71% des 15-34 ans s’informent par les réseaux sociaux selon l’étude Médiamétrie 2018 (en pdf) réalisée pour le ministre de la culture. Pour 32% d’entre eux, les réseaux sociaux et Google sont même la seule source d’information.

Source Médiametrie: Les jeunes et l’information – juillet 2018 

Le rapport Reuters montre bien l’importance d’Instagram et Youtube, largement devant Twitter, comme vecteurs d’information des 18-24 ans. Cette tranche d’âge est d’ailleurs la plus nombreuse sur ces réseaux (trois fois plus nombreuse sur Instagram que les plus de 35 ans).
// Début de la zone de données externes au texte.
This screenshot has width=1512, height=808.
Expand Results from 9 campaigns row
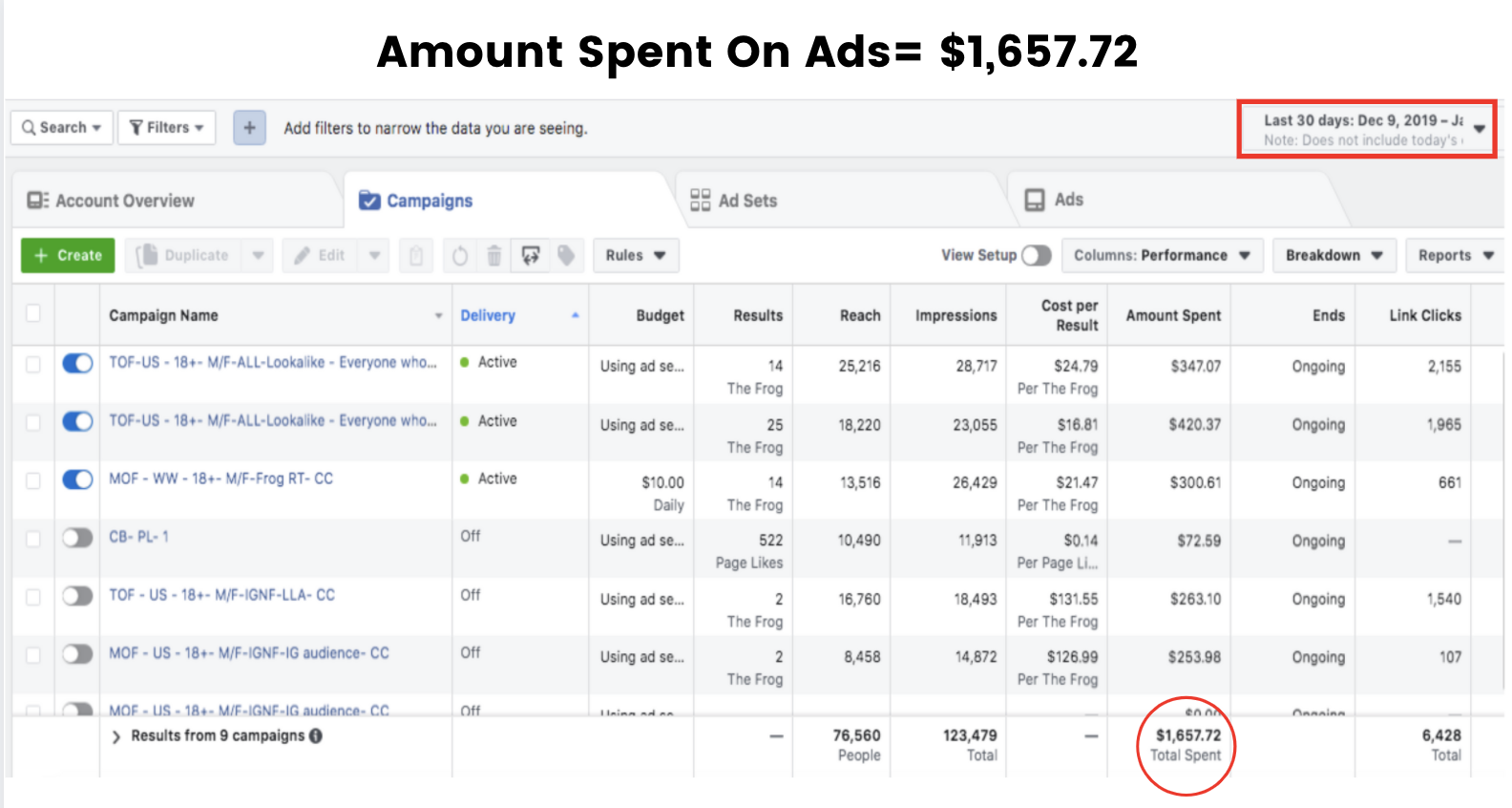click(116, 736)
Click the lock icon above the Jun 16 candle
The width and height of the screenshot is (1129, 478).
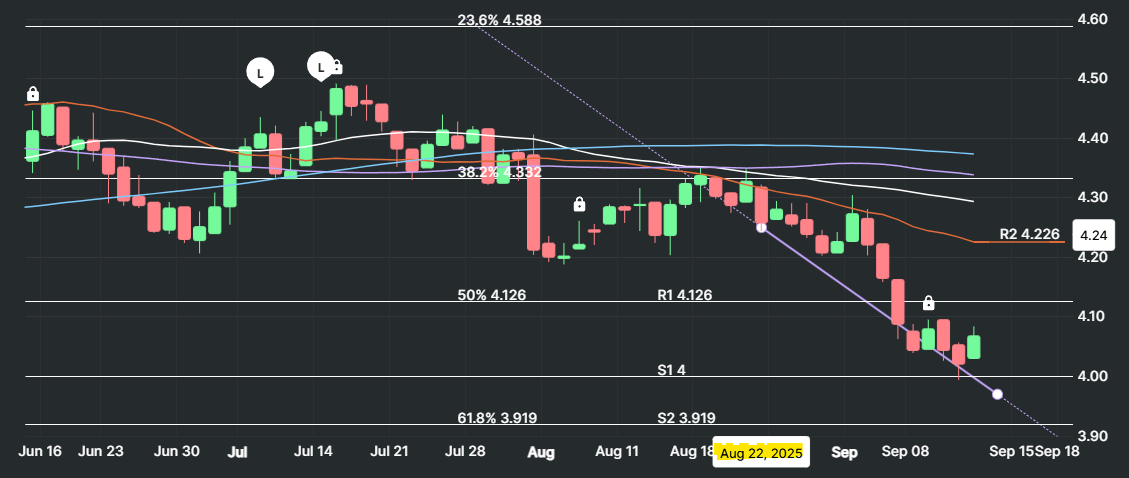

La surprise de graphique est que Facebook reste le premier réseau social utilisé par les plus jeunes pour s’informer. Mais ils y côtoient aussi des utilisateurs plus âgés.

Comment réussir ses stories, qu’est-ce qu’on raconte ?

Aurore Malval de Nice Matin (près de 44.000 abonnés Instagram) donne quelques-uns des sujets qu’elle a traités sous forme de Stories :

Coulisses décalées du festival de Cannes, comme ce reportage sur ces faucons installés à proximité du palais du festival pour chasser les mouettes et goélands susceptibles d’importuner, voire souiller les célébrités de leurs excréments.

Reportages avec angles originaux, à l’image de celui réalisé pour Nice Matin Kids, sur l’influence du conflit des gilets jaunes sur les jeux des cours de récré. Ou ce reportage co-réalisé avec des Kids reporters sur l’aéroport de Nice.

Critiques humoristiques de films où les journalistes assument leur subjectivité et leur inexpertise cinématographique, avec auto-dérision mais sincérité.

A lire aussi: L’engagement sur Instagram : les chiffres à connaître en 2020

Quelques illustrations dans la galerie ci-dessous :

Les conseils d’Aurore pour la conception des Stories :

  • Avoir une histoire intéressante à raconter et la scénariser sous forme de story-board. Inutile de savoir dessiner, des croquis simples suffisent à décrire les plans.
  • Récupérer assez de matière : séquences video, photos, sons
  • Veiller à la qualité de cette matière : cadrage, son, éclairage…
  • Soigner le rythme, ne pas produire de séquences trop longues
  • Travailler l’habillage visuel et sonore de ses Stories
  • Publier au fur et à mesure
  • Adopter un ton de proximité – parler comme à vos potes, mais sérieusement
  • Créer des rendez-vous, des formats récurrents

Les newsgames: Engager les lecteurs, développer l’image de la marque média

Arnaud Wéry journaliste-chef de projet au journal belge l’Avenir a fait un retour d’expérience riche sur son newsgame « Dans la peau d’un bourgmestre » lancé pour les communales (municipales) d’octobre 2018.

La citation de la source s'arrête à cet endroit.